Evaluation of the patient to determine the need for the procedure is considered part of the procedure by Medicare, unless the provider is doing something outside the norm.

What if a detailed history was taken and like 6 body areas were looked at then a keloid injection was performed for a new patient. Would that be 99202 or 99202-25 & 11900.
 
What if a detailed history was taken and like 6 body areas were looked at then a keloid injection was performed for a new patient. Would that be 99202 or 99202-25 & 11900.


You shouldn't count bullets just because they are there. They have to be related to the CC or at least be referenced in some part of the note as being relevant to the nature of the presenting problem(s).

E&Ms are an integral part of a minor procedure (the RVUs were adjusted accordingly awhile back), so that unless some significant issue that is over and above what would normally be done to evaluate the patient for a minor procedure is performed, then you'd bill only the procedure. You shouldn't bill just the E&M because it pays better.

Also, be careful of looking back into this forum. This scenario was part of a CCI edit change just a short while ago....so old posts may be out-of-date guidance.
 
If the exam is relevant to the presenting problem or the provider can relate the necessity of the more indepth exam, and then discovers the keloid and after discussion with the patient decides to remove it then you have both the E&M and the removal. However if the patient schedule the encounter specifically for a removal of the keloid then it does not matter if the patient is new or established, the E&M is considered to be part of the removal as the medical necessity for the removal had already been determined prior to this encounter. If the provider sees something amiss and decides to perform a more detailed exam, then the necessity for this must be clearly revealed in the note.
 
The global period concept does not apply to IM/subcut. injections so you cannot look at this as you do procedures that are assigned a 0 or 10 day global (ie, have pre-service physician work). The only physician work included in an injection is confirmation of the order for the injection and supervision of the staff who perform it. If you can find the CMS articles from around 2004 when this physician work was assigned to the injection and chemotherapy services, I think you will find that CMS indicates that modifier 25 is required to prevent reporting of an E/M service for supervision of these services when no other physician E/M is provided on that date.

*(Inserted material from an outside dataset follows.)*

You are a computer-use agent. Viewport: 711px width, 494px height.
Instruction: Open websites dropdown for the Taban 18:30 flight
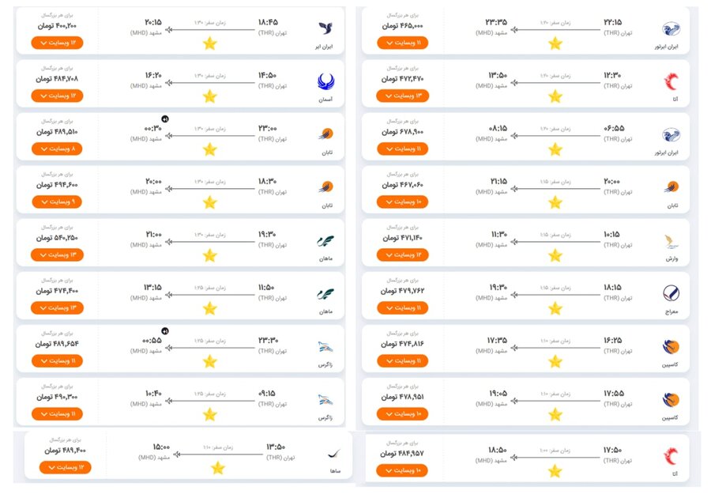pos(57,202)
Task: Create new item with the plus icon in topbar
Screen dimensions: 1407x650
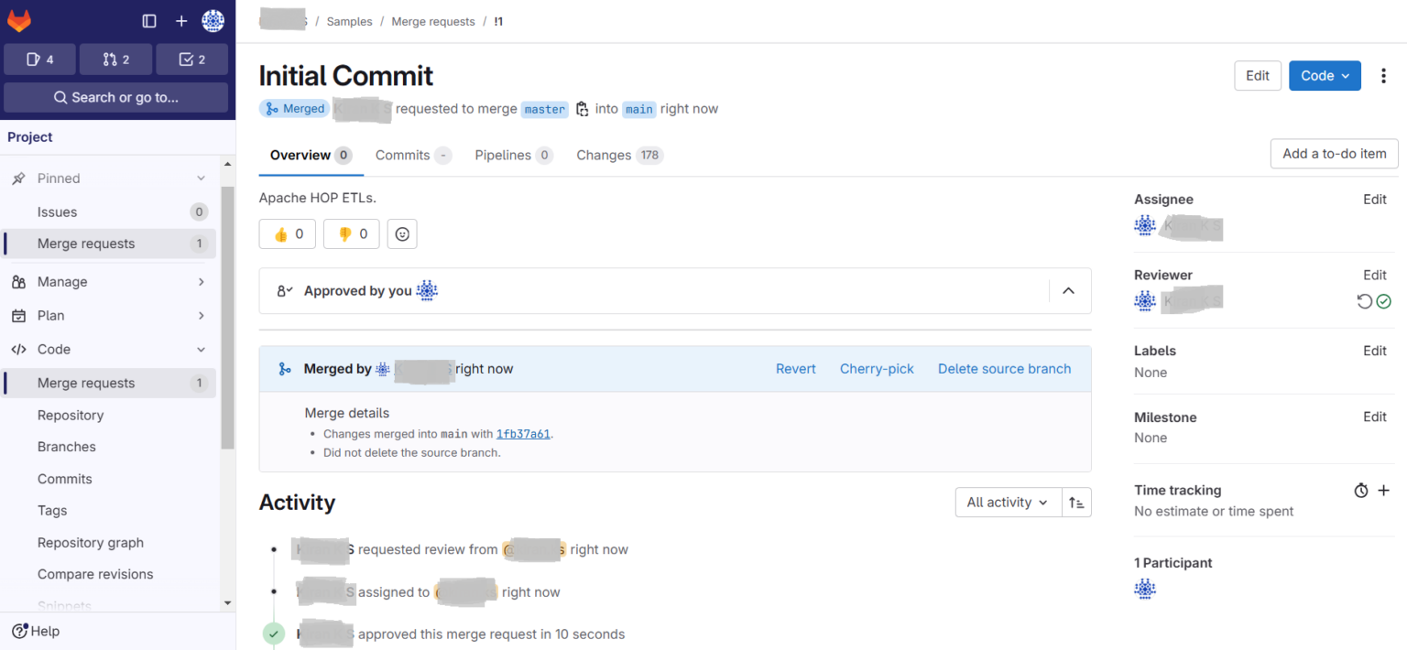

This is not the same as the use of modifier 25 with a procedure that includes pre-service physician work.
 
The global period concept does not apply to IM/subcut. injections so you cannot look at this as you do procedures that are assigned a 0 or 10 day global (ie, have pre-service physician work). The only physician work included in an injection is confirmation of the order for the injection and supervision of the staff who perform it. If you can find the CMS articles from around 2004 when this physician work was assigned to the injection and chemotherapy services, I think you will find that CMS indicates that modifier 25 is required to prevent reporting of an E/M service for supervision of these services when no other physician E/M is provided on that date. This is not the same as the use of modifier 25 with a procedure that includes pre-service physician work.

Does that mean we can bill for both em and injection then if the provider see's the patient for the first time for a single problem and then decides to do an injection since there's no preservice for injections?
 
I code for a primary care clinic and our providers order IM injections frequently, for allergies, pain, sinusitis, etc..... If a patient comes in with neck pain, the provider will do an eval and exam before ordering an injection. In this case an E/M code is assigned with a modifier -25 as well as the admin code and code for the meds injected. Your provider wouldn't just give a patient a pain med injection without examining the patient unless orders were given previously for the patient to come in for the injection given by a nurse.